Pensez au check-up de rentrée chez l’enfant asthmatique
👉 L’idéal est de prévoir une consultation chez le pneumologue et/ou l’allergologue à la rentrée pour l’enfant et l’adolescent asthmatiques. C’est l’occasion de vérifier le bon contrôle de l’asthme et de réviser le traitement de fond si besoin.
« Si le traitement de fond a été suspendu durant l’été, c’est alors l’opportunité de le prescrire à nouveau ou de le modifier, conseille Flore Amat, si par exemple la posologie de certains médicaments (corticoïdes inhalés, par exemple) n’a pas suffi à supprimer les crises l’année précédente. Se référer aux rentrées et aux hivers précédents est instructif pour adapter le schéma thérapeutique. Le contrôle plus ou moins bon des symptômes au cours de l’été qui vient de se terminer, malgré le traitement, est un argument pour le renforcer pour aborder l’automne-hiver ».

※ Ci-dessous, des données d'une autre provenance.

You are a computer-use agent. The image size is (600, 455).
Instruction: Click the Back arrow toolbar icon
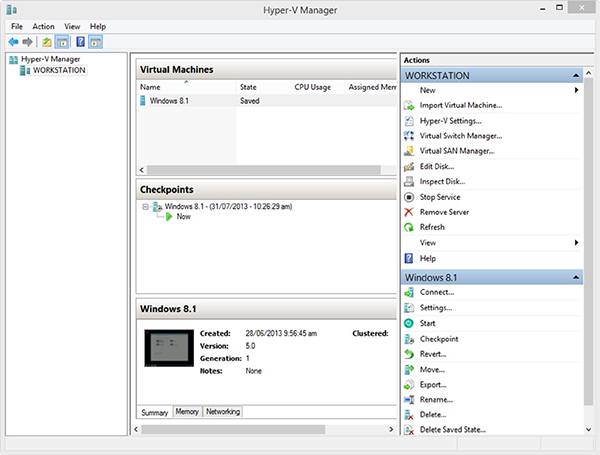[13, 42]
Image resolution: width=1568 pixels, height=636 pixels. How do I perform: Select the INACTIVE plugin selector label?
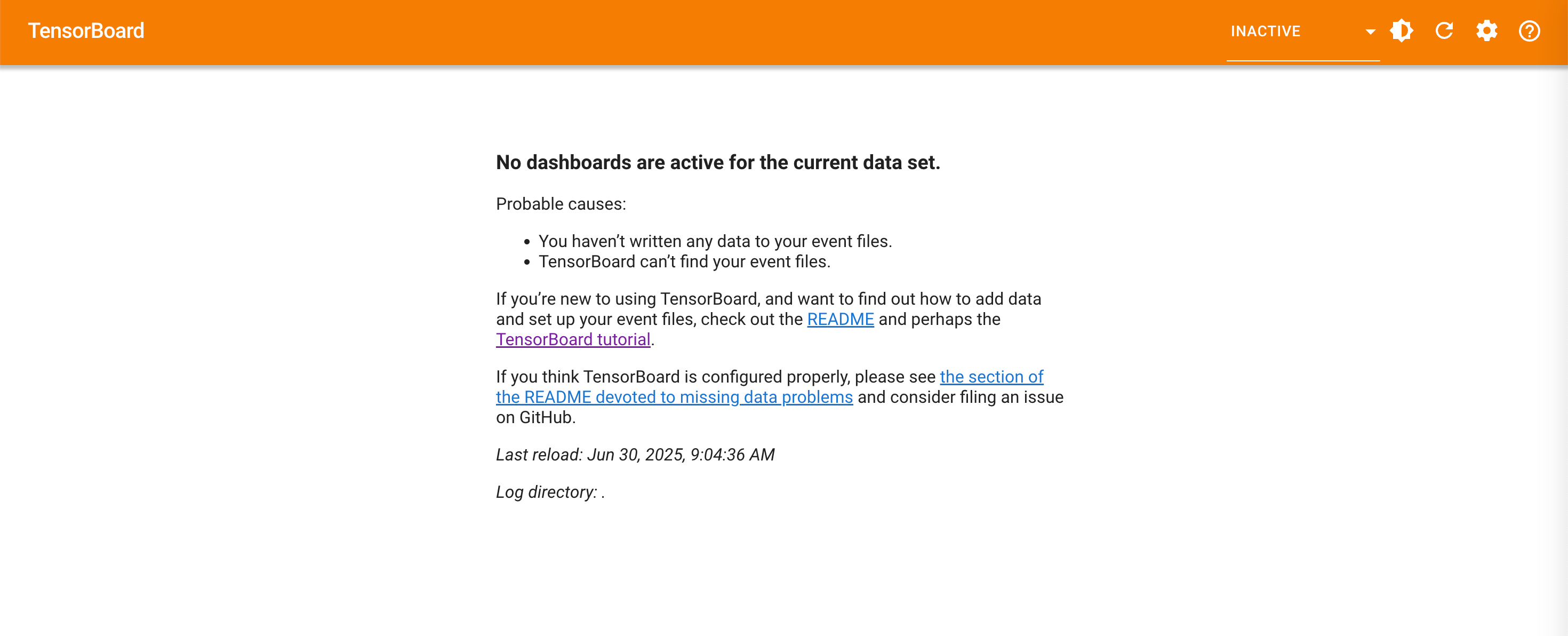pyautogui.click(x=1266, y=31)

👉 Il ne faut pas négliger les facteurs qui peuvent aggraver le mauvais contrôle de l’asthme et les traiter (rhinite allergique, moisissures au domicile, acariens…). La consultation de rentrée constitue aussi l’opportunité de réaliser une exploration fonctionnelle respiratoire (EFR), dont la fréquence dépend du niveau de contrôle de l’asthme ou du changement du traitement de fond.
L’avis du Dr Madiha Ellaffi, pneumologue (Albi)

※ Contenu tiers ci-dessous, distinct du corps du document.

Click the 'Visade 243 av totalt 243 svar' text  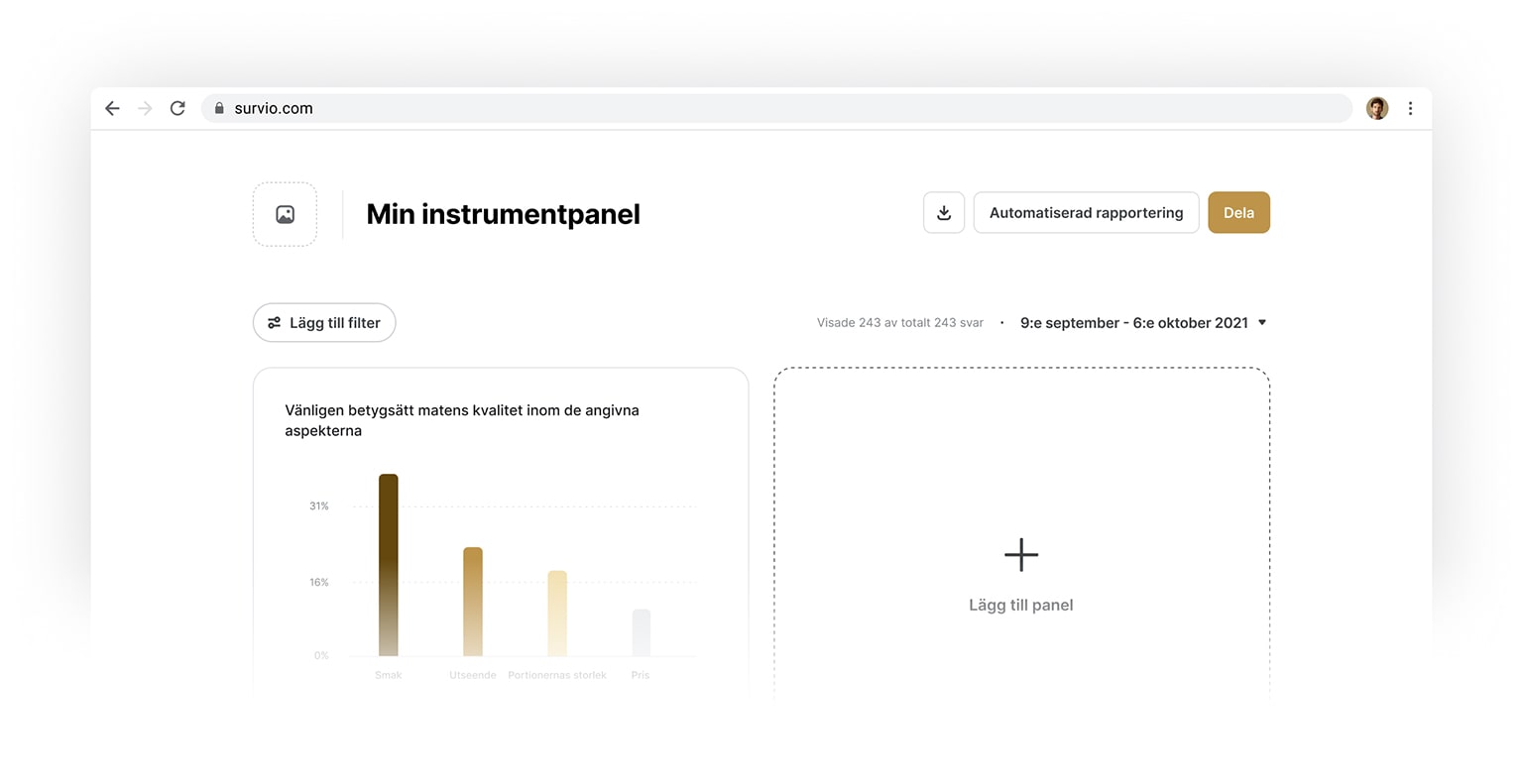899,322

« Lorsque l’enfant vit habituellement des étés plutôt calmes, sans allergies saisonnières estivales à certains pollens ou moisissures (Alternaria, certaines herbacées…) qui nécessitent de maintenir un traitement de fond, on sait pertinemment que l’observance laissera souvent à désirer. Il vaut alors mieux « négocier » une pause estivale du traitement de fond lorsque celui-ci n’est pas très lourd ou l’asthme léger à modéré, tout en insistant sur la reprise du traitement de fond en amont de la rentrée scolaire.
De plus, l’enfant et/ou ses parents doivent connaître la conduite à tenir en cas de crise d’asthme. Il est aussi possible que le médecin renforce le traitement pour passer ce cap. En effet, cette période est propice aux exacerbations d’asthme à cause du stress, du retour des élèves dans des classes confinées, des polluants libérés par les grands ménages de rentrée des établissements scolaires (libération de composés organiques volatiles notamment, irritants pour les voies respiratoires), et du manque d’aération des classes qui favorise la propagation de virus pouvant être source de décompensation de l’asthme.
Les parents doivent savoir qu’il est important de déceler les premiers symptômes (sifflements, toux, bronchite, gorge et nez qui grattent…), afin d’enrayer une crise d’asthme. Le lavage de nez, le traitement de la rhinite allergique (laquelle peut exacerber un asthme), et les bonnes habitudes à domicile contre les acariens et les moisissures (aspiration, aération, etc.) doivent être reprises à la rentrée. »
Références :
(1) Surveillance sanitaire de l’asthme – Rentrée scolaire 2023.
(2) Surveillance sanitaire de l’asthme – Rentrée scolaire 2022. Point hebdomadaire du 13 septembre 2022.